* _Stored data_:
********
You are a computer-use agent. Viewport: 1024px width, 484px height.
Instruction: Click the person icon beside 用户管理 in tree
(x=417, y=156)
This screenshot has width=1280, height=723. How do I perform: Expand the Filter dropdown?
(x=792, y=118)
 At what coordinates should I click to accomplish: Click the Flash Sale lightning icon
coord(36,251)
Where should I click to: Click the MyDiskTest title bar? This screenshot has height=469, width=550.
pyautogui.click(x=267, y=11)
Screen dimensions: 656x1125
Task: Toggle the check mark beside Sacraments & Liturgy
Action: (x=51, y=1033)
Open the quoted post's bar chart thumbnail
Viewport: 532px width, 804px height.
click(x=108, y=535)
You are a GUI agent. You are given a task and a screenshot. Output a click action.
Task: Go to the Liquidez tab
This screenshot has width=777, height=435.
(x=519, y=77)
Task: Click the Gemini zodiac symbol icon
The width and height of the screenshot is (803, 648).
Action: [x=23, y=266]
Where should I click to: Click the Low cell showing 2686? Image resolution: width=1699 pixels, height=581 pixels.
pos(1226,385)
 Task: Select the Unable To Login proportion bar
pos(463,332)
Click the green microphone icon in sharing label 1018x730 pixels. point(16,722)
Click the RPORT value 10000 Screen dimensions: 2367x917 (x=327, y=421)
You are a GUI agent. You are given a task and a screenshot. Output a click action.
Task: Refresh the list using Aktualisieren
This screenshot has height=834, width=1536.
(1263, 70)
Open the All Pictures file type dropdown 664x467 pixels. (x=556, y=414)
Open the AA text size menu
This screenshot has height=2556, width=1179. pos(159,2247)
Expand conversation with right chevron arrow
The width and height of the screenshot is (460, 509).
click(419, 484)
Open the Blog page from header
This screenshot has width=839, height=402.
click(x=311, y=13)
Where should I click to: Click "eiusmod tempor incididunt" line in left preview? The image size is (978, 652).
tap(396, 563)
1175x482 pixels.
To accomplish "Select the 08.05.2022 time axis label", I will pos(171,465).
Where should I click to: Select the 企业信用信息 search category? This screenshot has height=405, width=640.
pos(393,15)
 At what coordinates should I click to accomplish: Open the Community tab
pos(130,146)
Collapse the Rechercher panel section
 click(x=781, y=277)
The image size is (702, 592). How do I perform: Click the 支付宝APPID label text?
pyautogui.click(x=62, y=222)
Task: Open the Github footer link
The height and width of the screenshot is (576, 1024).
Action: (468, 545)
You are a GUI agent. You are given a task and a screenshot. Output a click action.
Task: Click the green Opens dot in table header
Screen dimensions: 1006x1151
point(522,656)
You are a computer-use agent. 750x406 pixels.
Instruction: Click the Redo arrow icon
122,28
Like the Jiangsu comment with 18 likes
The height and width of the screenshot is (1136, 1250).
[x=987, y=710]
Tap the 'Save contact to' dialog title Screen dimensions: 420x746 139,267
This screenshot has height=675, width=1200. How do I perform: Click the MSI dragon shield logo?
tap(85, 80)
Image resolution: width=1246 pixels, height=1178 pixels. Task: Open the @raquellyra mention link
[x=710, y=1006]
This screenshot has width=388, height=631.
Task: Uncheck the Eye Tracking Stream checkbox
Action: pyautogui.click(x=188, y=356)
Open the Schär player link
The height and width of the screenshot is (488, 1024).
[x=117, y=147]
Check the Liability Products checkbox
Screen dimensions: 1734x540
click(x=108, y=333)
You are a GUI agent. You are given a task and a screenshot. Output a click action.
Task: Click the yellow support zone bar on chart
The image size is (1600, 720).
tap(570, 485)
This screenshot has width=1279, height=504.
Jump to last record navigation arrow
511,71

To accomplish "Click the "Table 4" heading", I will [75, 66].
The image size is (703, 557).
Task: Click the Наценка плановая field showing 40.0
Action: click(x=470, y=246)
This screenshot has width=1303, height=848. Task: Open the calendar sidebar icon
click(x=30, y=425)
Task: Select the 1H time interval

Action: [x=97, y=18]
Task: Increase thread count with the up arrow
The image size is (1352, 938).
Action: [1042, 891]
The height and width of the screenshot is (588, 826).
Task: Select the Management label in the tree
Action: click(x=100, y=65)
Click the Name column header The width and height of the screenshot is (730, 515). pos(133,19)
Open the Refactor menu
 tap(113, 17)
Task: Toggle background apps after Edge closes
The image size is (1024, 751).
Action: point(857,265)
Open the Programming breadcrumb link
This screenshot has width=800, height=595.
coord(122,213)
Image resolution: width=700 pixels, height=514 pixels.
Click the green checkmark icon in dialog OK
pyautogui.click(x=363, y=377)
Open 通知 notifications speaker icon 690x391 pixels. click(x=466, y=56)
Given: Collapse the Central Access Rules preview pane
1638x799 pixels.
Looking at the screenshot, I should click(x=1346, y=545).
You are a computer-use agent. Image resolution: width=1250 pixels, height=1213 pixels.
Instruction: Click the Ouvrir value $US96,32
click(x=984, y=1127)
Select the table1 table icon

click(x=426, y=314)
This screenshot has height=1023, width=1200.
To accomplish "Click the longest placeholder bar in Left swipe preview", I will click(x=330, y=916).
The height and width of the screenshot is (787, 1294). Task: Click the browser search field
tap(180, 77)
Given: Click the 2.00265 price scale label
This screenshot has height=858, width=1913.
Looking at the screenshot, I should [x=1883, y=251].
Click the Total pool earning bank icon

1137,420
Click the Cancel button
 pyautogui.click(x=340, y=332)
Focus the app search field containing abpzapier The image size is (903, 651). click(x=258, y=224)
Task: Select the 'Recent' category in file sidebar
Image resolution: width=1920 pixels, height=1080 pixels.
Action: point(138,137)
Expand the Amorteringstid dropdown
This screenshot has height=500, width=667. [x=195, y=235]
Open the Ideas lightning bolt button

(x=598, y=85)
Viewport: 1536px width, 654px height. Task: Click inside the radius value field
********
* _Instructions to follow_:
The answer is every entry, copied word for word.

* _Result of the exercise_:
You are a computer-use agent. Viewport: 1024px width, 484px height.
Instruction: Click the person icon beside 用户管理 in tree
(x=417, y=156)
This screenshot has width=1280, height=723. How do I perform: Expand the Filter dropdown?
(x=792, y=118)
 At what coordinates should I click to accomplish: Click the Flash Sale lightning icon
coord(36,251)
Where should I click to: Click the MyDiskTest title bar? This screenshot has height=469, width=550.
pyautogui.click(x=267, y=11)
Screen dimensions: 656x1125
Task: Toggle the check mark beside Sacraments & Liturgy
Action: (x=51, y=1033)
Open the quoted post's bar chart thumbnail
Viewport: 532px width, 804px height.
click(x=108, y=535)
You are a GUI agent. You are given a task and a screenshot. Output a click action.
Task: Go to the Liquidez tab
This screenshot has width=777, height=435.
(x=519, y=77)
Task: Click the Gemini zodiac symbol icon
The width and height of the screenshot is (803, 648).
Action: [x=23, y=266]
Where should I click to: Click the Low cell showing 2686? Image resolution: width=1699 pixels, height=581 pixels.
pos(1226,385)
 Task: Select the Unable To Login proportion bar
pos(463,332)
Click the green microphone icon in sharing label 1018x730 pixels. point(16,722)
Click the RPORT value 10000 Screen dimensions: 2367x917 (x=327, y=421)
You are a GUI agent. You are given a task and a screenshot. Output a click action.
Task: Refresh the list using Aktualisieren
This screenshot has height=834, width=1536.
(1263, 70)
Open the All Pictures file type dropdown 664x467 pixels. (x=556, y=414)
Open the AA text size menu
This screenshot has height=2556, width=1179. pos(159,2247)
Expand conversation with right chevron arrow
The width and height of the screenshot is (460, 509).
click(419, 484)
Open the Blog page from header
This screenshot has width=839, height=402.
click(x=311, y=13)
Where should I click to: Click "eiusmod tempor incididunt" line in left preview? The image size is (978, 652).
tap(396, 563)
1175x482 pixels.
To accomplish "Select the 08.05.2022 time axis label", I will pos(171,465).
Where should I click to: Select the 企业信用信息 search category? This screenshot has height=405, width=640.
pos(393,15)
 At what coordinates should I click to accomplish: Open the Community tab
pos(130,146)
Collapse the Rechercher panel section
 click(x=781, y=277)
The image size is (702, 592). How do I perform: Click the 支付宝APPID label text?
pyautogui.click(x=62, y=222)
Task: Open the Github footer link
The height and width of the screenshot is (576, 1024).
Action: (468, 545)
You are a GUI agent. You are given a task and a screenshot. Output a click action.
Task: Click the green Opens dot in table header
Screen dimensions: 1006x1151
point(522,656)
You are a computer-use agent. 750x406 pixels.
Instruction: Click the Redo arrow icon
122,28
Like the Jiangsu comment with 18 likes
The height and width of the screenshot is (1136, 1250).
[x=987, y=710]
Tap the 'Save contact to' dialog title Screen dimensions: 420x746 139,267
This screenshot has height=675, width=1200. How do I perform: Click the MSI dragon shield logo?
tap(85, 80)
Image resolution: width=1246 pixels, height=1178 pixels. Task: Open the @raquellyra mention link
[x=710, y=1006]
This screenshot has width=388, height=631.
Task: Uncheck the Eye Tracking Stream checkbox
Action: pyautogui.click(x=188, y=356)
Open the Schär player link
The height and width of the screenshot is (488, 1024).
[x=117, y=147]
Check the Liability Products checkbox
Screen dimensions: 1734x540
click(x=108, y=333)
You are a GUI agent. You are given a task and a screenshot. Output a click action.
Task: Click the yellow support zone bar on chart
The image size is (1600, 720).
tap(570, 485)
This screenshot has width=1279, height=504.
Jump to last record navigation arrow
511,71

To accomplish "Click the "Table 4" heading", I will [75, 66].
The image size is (703, 557).
Task: Click the Наценка плановая field showing 40.0
Action: click(x=470, y=246)
This screenshot has width=1303, height=848. Task: Open the calendar sidebar icon
click(x=30, y=425)
Task: Select the 1H time interval

Action: [x=97, y=18]
Task: Increase thread count with the up arrow
The image size is (1352, 938).
Action: [1042, 891]
The height and width of the screenshot is (588, 826).
Task: Select the Management label in the tree
Action: click(x=100, y=65)
Click the Name column header The width and height of the screenshot is (730, 515). pos(133,19)
Open the Refactor menu
 tap(113, 17)
Task: Toggle background apps after Edge closes
The image size is (1024, 751).
Action: point(857,265)
Open the Programming breadcrumb link
This screenshot has width=800, height=595.
coord(122,213)
Image resolution: width=700 pixels, height=514 pixels.
Click the green checkmark icon in dialog OK
pyautogui.click(x=363, y=377)
Open 通知 notifications speaker icon 690x391 pixels. click(x=466, y=56)
Given: Collapse the Central Access Rules preview pane
1638x799 pixels.
Looking at the screenshot, I should click(x=1346, y=545).
You are a computer-use agent. Image resolution: width=1250 pixels, height=1213 pixels.
Instruction: Click the Ouvrir value $US96,32
click(x=984, y=1127)
Select the table1 table icon

click(x=426, y=314)
This screenshot has height=1023, width=1200.
To accomplish "Click the longest placeholder bar in Left swipe preview", I will click(x=330, y=916).
The height and width of the screenshot is (787, 1294). Task: Click the browser search field
tap(180, 77)
Given: Click the 2.00265 price scale label
This screenshot has height=858, width=1913.
Looking at the screenshot, I should [x=1883, y=251].
Click the Total pool earning bank icon

1137,420
Click the Cancel button
 pyautogui.click(x=340, y=332)
Focus the app search field containing abpzapier The image size is (903, 651). click(x=258, y=224)
Task: Select the 'Recent' category in file sidebar
Image resolution: width=1920 pixels, height=1080 pixels.
Action: point(138,137)
Expand the Amorteringstid dropdown
This screenshot has height=500, width=667. [x=195, y=235]
Open the Ideas lightning bolt button

(x=598, y=85)
Viewport: 1536px width, 654px height. Task: Click inside the radius value field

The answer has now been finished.